Hinter den Zahlen stehen viele Schicksale, von denen Familien, Kinder und Jugendliche getroffen werden. Der Jugendamtsleiter musste dem Ausschuss mitteilen, „dass im Bereich der stationären Jugendhilfe, sprich der Heimunterbringung, die Fallzahlen seit etwa zwei Jahren spürbar in die Höhe gehen“. Mussten 2018 noch 50 Kinder stationär betreut werden, sind es heute bereits 70. Er sprach von einem „massiven Anstieg“.

Auch ambulante Hilfe bei Kindern und Jugendlichen steigt

Das gleiche Bild bei den ambulanten Hilfen: 2018 waren davon 110 Kinder und Jugendliche betroffen, ein Jahr später 150. „Da konnten wir den Etat schon heuer nicht einhalten“, räumte Stadick ein. Auf die Gründe für diesen Trend ging Stadick nicht ein.

Zudem seien die Entgelte, die der Landkreis den Einrichtungen bezahlt, „eklatant gestiegen“. Auch Tariferhöhungen belasteten den Kreishaushalt. 2020 kommt es noch schlimmer: Der Landkreis wird nicht umhinkommen, die München-Zulage für seine Beschäftigten zu übernehmen. „Das schlägt sich auf unseren Etat voll durch.“

Mehr Fachpersonal

Die Wohngruppen seien heute kleiner und müssten intensiver von Fachpersonal betreut werden – ein weiterer Kostentreiber.

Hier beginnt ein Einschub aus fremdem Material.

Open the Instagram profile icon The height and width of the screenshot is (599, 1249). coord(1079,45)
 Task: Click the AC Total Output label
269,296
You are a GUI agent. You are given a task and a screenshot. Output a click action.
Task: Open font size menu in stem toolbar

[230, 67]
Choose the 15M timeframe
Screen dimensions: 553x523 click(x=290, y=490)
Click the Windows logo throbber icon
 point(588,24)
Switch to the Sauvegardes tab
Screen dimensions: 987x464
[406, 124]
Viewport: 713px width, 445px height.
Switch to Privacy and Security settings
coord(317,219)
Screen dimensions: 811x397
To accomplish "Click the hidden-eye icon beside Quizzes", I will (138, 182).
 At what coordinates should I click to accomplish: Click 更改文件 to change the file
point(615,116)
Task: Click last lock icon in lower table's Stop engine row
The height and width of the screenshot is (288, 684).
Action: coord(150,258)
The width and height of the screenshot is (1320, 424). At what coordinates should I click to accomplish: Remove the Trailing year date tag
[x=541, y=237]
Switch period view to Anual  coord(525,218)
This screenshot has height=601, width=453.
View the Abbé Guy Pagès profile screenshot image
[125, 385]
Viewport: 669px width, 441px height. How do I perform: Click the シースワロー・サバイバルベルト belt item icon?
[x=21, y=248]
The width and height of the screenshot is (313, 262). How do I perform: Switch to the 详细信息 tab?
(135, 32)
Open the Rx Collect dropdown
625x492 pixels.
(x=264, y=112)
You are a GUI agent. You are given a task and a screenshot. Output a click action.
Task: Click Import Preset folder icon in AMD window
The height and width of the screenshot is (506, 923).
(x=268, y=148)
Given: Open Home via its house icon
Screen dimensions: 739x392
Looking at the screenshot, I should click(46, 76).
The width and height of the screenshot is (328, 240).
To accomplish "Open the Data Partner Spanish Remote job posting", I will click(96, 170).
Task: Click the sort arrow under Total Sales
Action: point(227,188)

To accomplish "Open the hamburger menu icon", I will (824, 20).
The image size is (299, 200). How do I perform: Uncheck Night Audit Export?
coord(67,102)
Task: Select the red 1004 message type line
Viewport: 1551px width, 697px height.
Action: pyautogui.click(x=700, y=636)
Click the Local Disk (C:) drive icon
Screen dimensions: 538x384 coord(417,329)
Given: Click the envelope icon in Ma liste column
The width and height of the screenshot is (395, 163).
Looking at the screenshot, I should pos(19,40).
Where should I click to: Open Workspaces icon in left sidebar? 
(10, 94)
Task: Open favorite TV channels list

Einige Kostensteigerungen griff Stadick exemplarisch heraus: vollstationäre Unterbringung (plus 800 000 Euro), Betreutes Wohnen (+ 40 000 e), ambulante Therapien (+20 000 e), Vollzeitpflege (+ 25 000 e).

Während um Einsparungen in anderen Teil-Haushalten in den Ausschüssen hart gerungen wurde, war dem Jugendhilfeausschuss klar: Hier gibt es nichts zu kürzen.